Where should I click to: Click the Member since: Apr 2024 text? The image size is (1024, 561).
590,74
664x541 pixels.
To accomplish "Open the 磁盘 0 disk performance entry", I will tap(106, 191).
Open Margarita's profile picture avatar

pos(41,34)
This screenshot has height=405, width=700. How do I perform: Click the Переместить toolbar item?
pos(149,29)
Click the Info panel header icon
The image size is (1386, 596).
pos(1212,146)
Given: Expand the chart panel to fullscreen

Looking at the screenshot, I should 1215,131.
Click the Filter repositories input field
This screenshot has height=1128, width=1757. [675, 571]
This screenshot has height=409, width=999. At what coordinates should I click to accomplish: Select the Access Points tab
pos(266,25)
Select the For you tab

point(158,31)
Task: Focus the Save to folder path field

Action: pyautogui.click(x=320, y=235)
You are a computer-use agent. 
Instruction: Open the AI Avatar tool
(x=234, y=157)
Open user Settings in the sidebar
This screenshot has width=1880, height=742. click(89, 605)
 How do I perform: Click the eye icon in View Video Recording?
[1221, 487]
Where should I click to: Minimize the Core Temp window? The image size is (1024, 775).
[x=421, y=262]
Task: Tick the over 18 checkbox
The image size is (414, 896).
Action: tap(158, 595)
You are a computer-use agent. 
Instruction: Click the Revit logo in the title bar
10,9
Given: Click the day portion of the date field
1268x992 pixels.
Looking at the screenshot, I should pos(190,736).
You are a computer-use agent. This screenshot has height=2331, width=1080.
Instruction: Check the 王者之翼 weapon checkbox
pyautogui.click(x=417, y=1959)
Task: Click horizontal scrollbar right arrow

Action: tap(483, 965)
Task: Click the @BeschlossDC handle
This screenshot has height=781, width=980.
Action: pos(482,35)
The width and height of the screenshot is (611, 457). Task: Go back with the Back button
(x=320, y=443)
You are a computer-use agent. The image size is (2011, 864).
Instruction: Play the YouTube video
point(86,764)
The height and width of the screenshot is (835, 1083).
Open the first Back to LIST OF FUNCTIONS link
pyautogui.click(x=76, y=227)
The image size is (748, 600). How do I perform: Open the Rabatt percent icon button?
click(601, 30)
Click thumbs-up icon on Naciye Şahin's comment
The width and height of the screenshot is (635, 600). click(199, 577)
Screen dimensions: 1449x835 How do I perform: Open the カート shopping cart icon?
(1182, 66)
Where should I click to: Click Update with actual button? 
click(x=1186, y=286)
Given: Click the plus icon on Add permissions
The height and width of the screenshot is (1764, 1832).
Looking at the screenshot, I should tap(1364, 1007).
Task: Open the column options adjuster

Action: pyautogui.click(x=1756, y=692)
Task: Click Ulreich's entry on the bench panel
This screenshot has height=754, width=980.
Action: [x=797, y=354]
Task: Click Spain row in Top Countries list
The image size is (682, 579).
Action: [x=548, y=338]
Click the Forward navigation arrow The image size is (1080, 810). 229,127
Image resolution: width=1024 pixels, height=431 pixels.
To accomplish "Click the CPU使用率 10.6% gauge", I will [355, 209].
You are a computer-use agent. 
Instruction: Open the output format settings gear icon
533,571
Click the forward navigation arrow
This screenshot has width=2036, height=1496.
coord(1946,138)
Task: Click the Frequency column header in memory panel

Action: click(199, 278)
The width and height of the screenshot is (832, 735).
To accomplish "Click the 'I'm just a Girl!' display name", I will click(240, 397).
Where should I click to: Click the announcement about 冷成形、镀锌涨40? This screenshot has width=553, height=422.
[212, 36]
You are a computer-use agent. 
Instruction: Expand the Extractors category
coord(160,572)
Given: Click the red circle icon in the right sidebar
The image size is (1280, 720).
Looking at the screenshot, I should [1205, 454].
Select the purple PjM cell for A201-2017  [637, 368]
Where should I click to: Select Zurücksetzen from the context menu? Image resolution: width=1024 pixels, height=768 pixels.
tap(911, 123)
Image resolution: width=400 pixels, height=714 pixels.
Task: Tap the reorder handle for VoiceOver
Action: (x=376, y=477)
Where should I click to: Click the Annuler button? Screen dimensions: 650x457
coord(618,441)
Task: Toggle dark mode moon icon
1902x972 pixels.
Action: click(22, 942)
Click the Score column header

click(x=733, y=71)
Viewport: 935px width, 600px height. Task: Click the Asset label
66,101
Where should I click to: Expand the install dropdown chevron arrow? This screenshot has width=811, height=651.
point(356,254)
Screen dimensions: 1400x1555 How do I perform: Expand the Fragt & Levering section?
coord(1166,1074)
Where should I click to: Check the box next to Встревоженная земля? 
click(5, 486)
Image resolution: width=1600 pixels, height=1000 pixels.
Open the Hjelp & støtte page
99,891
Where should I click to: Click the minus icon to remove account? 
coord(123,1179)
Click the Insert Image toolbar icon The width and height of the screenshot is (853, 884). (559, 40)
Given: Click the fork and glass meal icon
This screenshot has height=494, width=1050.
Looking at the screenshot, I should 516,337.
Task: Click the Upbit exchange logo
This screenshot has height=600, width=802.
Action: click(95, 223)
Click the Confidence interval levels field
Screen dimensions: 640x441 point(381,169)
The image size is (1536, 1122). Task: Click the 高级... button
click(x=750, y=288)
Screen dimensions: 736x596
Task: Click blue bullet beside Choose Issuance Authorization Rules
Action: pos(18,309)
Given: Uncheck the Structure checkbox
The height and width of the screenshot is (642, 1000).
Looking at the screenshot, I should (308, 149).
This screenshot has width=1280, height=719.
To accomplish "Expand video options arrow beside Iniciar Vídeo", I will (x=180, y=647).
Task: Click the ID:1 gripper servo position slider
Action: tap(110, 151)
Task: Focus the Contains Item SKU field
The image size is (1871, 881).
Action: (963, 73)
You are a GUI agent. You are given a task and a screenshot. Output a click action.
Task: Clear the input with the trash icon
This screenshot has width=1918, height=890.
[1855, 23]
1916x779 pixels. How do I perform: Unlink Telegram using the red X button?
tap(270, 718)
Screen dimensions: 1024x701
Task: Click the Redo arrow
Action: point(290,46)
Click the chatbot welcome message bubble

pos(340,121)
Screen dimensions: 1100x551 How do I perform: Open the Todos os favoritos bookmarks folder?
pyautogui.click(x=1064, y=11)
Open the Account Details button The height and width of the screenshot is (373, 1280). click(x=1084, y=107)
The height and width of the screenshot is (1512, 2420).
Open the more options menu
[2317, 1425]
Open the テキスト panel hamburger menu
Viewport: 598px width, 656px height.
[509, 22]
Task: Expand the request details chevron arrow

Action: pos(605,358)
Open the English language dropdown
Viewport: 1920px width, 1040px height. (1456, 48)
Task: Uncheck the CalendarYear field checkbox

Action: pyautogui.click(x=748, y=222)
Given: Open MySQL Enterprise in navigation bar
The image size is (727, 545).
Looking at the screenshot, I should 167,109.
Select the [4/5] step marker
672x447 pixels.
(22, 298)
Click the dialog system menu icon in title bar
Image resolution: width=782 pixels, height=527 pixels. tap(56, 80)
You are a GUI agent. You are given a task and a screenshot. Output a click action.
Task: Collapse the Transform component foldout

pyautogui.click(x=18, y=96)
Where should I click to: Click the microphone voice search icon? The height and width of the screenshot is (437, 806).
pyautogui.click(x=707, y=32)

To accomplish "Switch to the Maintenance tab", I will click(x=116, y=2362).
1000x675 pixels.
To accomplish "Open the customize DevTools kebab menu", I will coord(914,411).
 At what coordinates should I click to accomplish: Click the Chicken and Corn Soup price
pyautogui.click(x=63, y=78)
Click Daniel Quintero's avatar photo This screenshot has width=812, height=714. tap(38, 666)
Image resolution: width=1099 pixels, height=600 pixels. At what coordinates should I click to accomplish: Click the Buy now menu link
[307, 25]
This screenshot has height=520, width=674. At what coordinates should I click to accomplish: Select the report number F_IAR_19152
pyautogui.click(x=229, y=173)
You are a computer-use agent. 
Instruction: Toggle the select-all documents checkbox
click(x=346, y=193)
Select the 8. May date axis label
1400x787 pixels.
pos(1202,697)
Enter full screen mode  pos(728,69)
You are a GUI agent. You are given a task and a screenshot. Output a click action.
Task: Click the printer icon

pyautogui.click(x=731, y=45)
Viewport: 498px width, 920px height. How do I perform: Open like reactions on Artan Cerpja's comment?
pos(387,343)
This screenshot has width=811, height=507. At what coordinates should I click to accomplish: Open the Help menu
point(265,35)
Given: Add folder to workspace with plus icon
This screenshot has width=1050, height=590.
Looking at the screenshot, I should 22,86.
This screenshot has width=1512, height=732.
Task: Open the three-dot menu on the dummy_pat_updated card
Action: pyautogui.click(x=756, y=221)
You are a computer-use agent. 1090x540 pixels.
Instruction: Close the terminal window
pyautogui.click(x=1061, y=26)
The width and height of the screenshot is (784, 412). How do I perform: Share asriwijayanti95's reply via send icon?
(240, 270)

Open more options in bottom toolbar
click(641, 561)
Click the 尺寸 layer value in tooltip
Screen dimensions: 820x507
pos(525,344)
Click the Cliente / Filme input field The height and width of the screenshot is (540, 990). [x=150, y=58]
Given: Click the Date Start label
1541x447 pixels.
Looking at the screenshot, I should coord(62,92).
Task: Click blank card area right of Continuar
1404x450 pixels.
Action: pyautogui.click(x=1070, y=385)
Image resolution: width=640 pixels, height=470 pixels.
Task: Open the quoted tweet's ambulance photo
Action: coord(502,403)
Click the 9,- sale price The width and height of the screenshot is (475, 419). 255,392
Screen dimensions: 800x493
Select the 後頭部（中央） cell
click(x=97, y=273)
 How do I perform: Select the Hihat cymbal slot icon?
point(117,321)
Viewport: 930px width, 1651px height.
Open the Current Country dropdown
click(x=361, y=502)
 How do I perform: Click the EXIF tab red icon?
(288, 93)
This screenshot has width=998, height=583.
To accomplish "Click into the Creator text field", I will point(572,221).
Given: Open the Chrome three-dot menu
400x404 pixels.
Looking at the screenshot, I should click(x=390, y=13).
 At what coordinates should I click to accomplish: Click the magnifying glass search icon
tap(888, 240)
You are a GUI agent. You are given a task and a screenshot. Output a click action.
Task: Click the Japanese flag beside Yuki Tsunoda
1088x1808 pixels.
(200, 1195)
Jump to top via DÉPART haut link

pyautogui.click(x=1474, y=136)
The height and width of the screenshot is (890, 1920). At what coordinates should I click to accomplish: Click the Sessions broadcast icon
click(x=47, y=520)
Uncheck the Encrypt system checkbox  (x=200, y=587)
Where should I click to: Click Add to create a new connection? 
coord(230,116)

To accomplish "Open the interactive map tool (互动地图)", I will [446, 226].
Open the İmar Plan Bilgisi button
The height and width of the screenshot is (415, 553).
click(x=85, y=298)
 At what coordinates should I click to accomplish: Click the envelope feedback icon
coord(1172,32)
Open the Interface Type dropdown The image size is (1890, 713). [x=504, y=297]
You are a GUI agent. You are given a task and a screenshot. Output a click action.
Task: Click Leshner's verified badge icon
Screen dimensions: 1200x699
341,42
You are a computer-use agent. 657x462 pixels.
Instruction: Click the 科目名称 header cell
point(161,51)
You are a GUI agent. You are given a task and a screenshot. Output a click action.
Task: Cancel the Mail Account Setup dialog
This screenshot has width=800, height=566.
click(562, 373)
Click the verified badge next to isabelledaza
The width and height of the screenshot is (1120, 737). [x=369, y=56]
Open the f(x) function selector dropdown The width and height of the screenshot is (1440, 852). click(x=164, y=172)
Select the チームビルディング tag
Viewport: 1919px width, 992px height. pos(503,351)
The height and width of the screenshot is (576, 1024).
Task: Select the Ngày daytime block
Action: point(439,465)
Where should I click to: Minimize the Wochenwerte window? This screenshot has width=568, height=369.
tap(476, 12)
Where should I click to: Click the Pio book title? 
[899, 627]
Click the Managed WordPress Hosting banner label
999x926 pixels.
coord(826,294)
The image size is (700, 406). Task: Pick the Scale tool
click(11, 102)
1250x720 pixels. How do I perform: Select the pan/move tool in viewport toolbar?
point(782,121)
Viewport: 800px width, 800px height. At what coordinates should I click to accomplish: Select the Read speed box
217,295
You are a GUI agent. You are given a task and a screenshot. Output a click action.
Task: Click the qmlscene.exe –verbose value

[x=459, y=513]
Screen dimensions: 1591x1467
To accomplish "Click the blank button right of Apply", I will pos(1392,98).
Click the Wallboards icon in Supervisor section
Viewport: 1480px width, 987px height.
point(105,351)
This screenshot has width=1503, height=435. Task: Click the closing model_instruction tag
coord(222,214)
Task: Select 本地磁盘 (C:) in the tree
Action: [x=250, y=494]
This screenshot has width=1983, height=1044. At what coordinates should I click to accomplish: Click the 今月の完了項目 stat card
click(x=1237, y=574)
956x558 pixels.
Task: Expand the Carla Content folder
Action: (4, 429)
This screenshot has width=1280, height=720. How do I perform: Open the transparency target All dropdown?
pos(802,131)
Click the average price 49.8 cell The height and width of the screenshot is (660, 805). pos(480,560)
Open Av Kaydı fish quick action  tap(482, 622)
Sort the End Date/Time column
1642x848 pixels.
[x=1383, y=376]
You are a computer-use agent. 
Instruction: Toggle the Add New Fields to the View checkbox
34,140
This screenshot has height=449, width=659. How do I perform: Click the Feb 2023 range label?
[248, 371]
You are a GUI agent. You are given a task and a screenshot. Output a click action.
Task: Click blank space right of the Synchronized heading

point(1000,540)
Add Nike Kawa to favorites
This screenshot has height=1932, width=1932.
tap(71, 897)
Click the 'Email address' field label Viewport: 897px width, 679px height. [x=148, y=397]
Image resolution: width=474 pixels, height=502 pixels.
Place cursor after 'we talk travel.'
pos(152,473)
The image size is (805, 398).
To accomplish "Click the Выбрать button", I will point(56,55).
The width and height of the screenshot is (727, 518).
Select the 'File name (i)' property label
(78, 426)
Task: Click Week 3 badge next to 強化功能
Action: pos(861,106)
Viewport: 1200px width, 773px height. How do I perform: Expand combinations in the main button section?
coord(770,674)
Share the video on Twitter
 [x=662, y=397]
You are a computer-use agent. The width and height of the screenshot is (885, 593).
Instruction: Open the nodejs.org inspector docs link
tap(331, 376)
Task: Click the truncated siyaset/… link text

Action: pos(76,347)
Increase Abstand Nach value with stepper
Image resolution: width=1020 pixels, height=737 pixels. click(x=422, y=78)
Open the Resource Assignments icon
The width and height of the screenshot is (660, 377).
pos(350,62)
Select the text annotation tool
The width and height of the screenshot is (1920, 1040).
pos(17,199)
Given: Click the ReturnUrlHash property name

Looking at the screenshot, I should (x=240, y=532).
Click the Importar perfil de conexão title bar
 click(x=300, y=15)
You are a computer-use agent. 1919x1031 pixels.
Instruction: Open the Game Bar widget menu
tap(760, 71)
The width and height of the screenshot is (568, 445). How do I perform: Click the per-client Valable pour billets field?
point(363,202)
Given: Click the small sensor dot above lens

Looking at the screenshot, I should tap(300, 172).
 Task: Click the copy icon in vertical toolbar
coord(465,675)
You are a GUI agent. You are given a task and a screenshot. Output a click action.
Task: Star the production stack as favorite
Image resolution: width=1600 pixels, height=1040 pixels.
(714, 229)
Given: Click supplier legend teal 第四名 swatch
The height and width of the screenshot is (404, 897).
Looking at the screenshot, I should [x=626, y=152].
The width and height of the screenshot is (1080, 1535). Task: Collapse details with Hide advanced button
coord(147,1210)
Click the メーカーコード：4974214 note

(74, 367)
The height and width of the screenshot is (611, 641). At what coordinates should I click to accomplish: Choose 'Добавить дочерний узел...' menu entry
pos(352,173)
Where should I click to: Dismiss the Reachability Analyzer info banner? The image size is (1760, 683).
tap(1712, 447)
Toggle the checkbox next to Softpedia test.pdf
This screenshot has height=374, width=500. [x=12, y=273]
┄┄┄┄┄┄┄┄┄┄
_Task description_
Look through the data above and return exactly the lines from the one that contains "This screenshot has width=800, height=566." to the one that contains "Open the f(x)", inclusive, with nothing else.

_Your solution_
This screenshot has width=800, height=566.
click(562, 373)
Click the verified badge next to isabelledaza
The width and height of the screenshot is (1120, 737). [x=369, y=56]
Open the f(x) function selector dropdown The width and height of the screenshot is (1440, 852). click(x=164, y=172)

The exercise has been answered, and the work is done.